- Task input
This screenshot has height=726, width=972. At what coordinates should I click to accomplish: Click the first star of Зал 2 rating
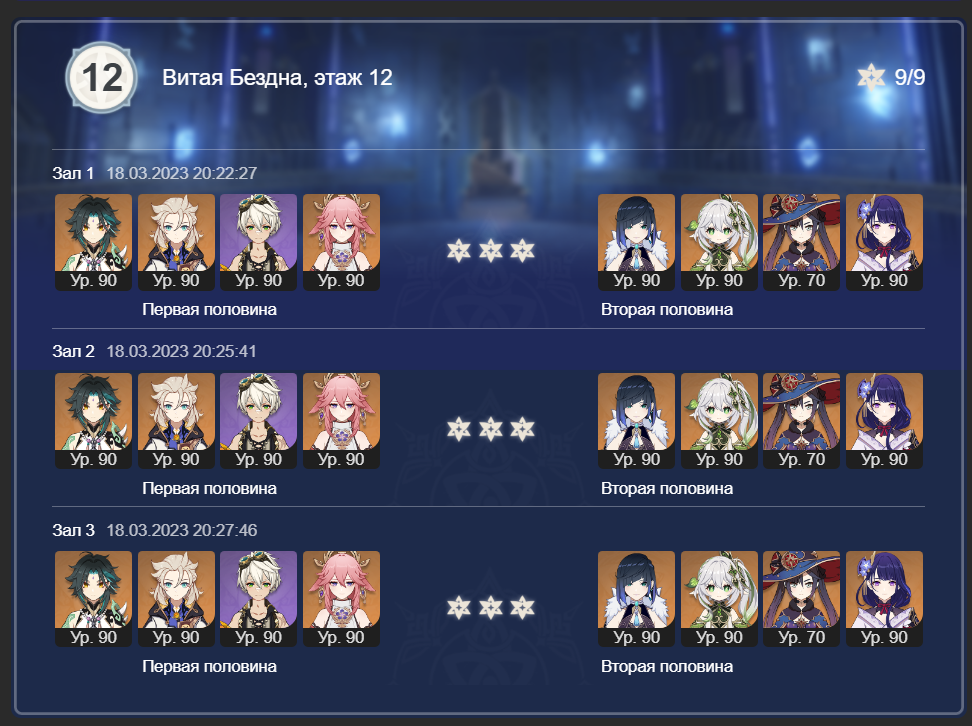point(459,429)
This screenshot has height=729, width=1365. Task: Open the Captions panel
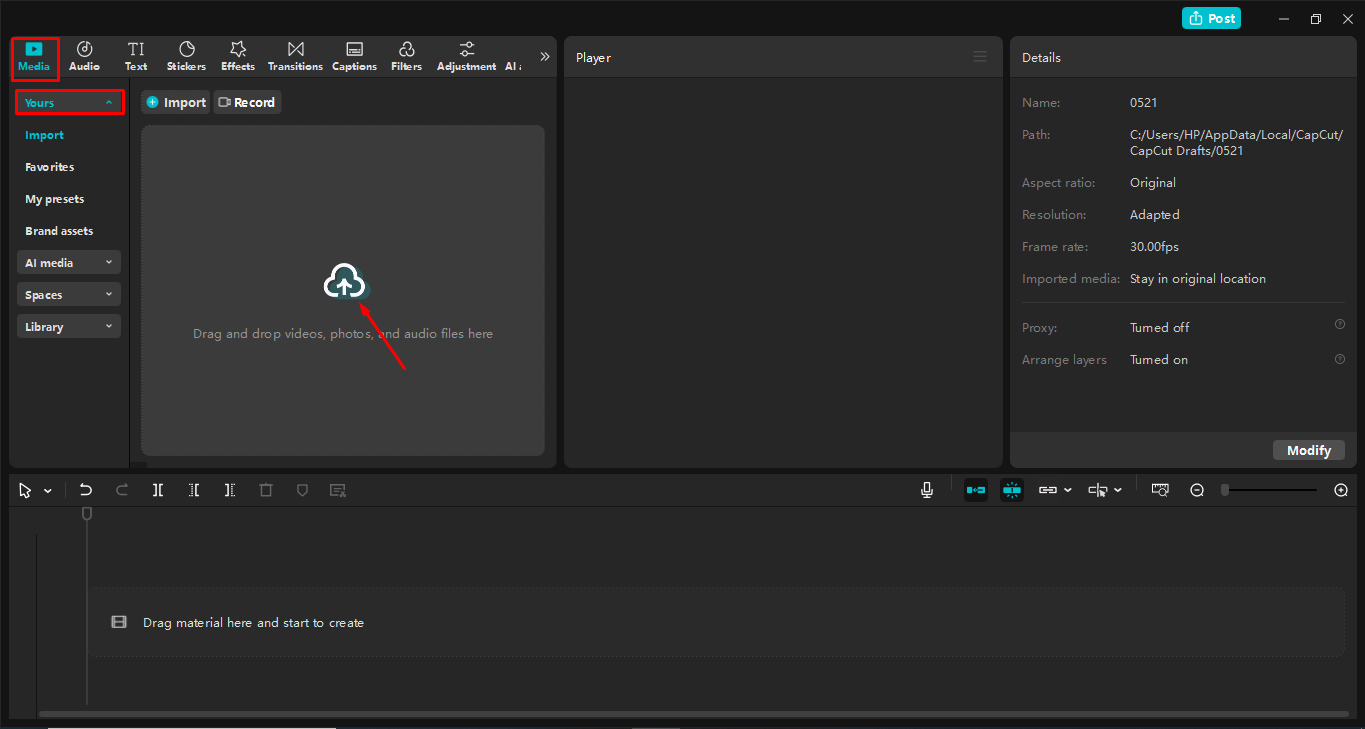tap(354, 55)
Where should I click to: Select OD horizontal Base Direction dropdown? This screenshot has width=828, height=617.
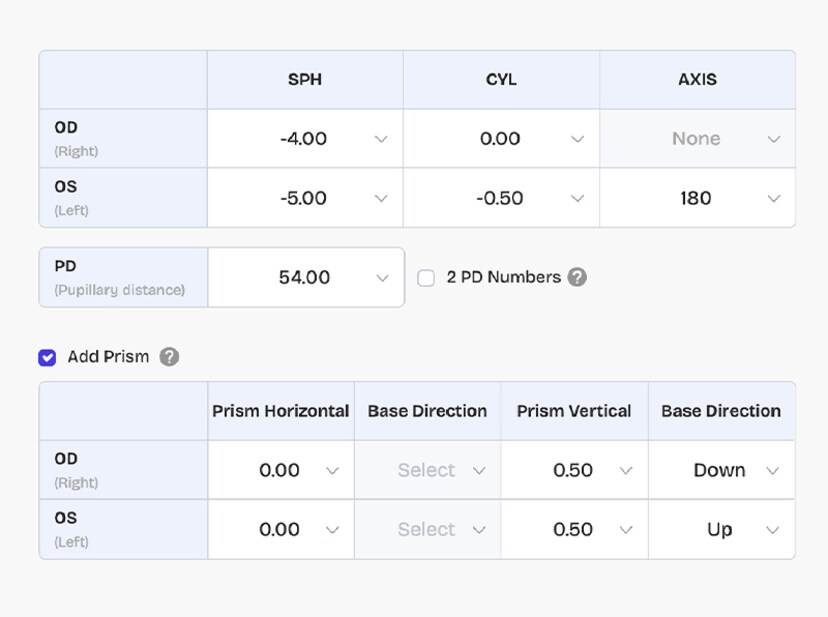point(428,470)
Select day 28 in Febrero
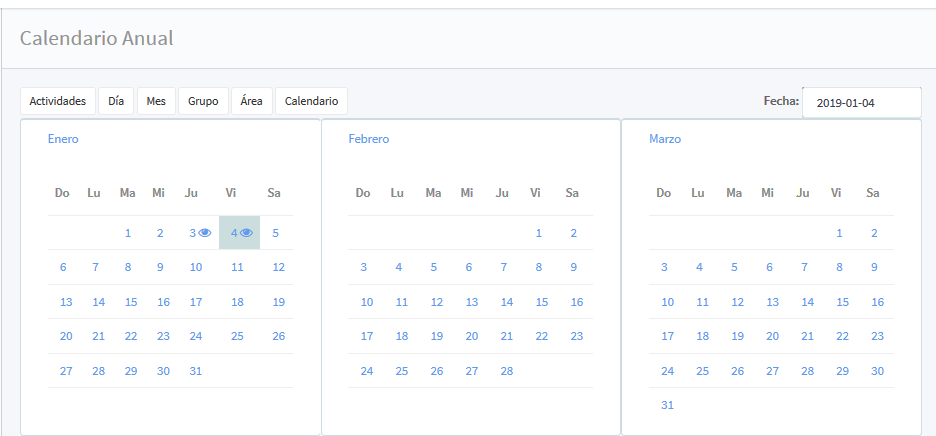The width and height of the screenshot is (936, 436). pos(507,371)
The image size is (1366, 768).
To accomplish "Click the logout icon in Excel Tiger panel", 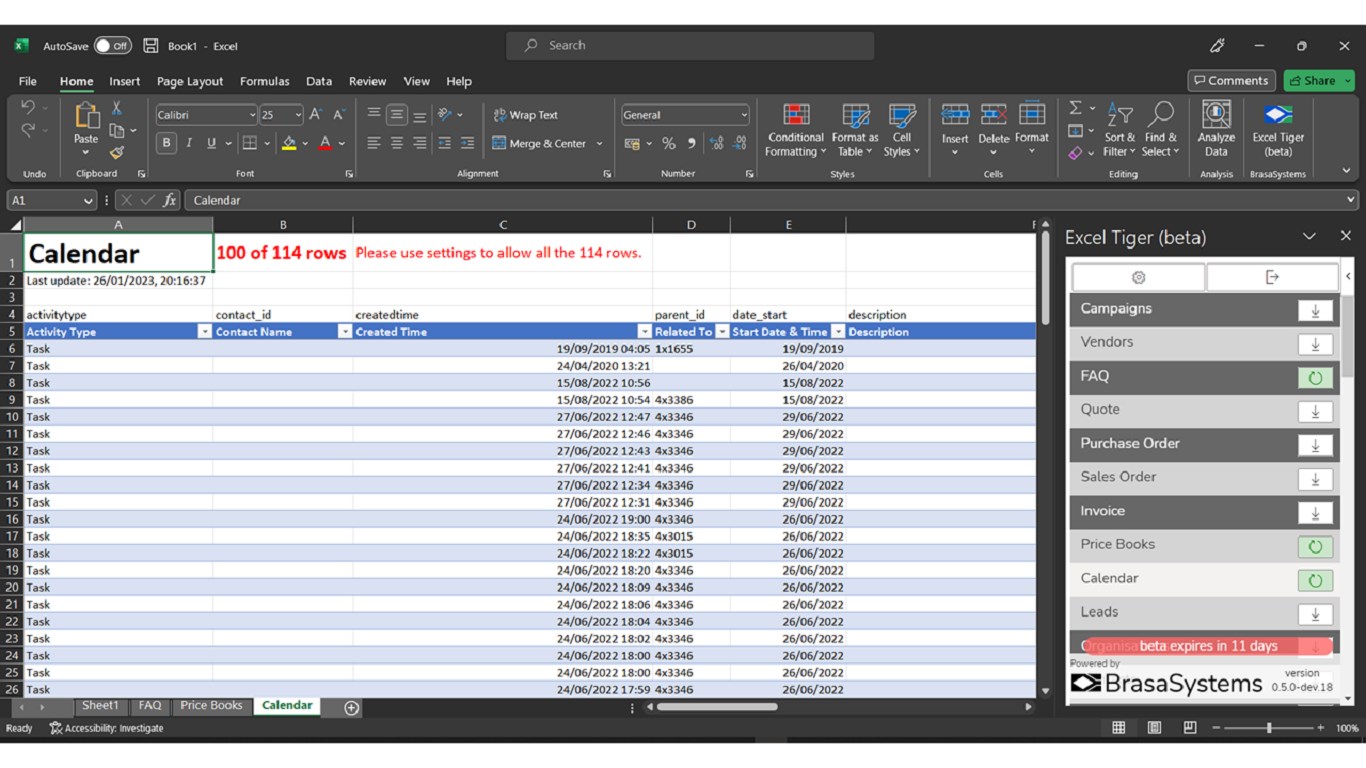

- Aim of the task
Leave every picture out and print exactly the lines from the one that contains "Where should I" through the last line of the material above.

- Exercise answer
Where should I click to: Select OD horizontal Base Direction dropdown? This screenshot has width=828, height=617.
point(428,470)
Select day 28 in Febrero
The width and height of the screenshot is (936, 436). pos(507,371)
The image size is (1366, 768).
To accomplish "Click the logout icon in Excel Tiger panel", 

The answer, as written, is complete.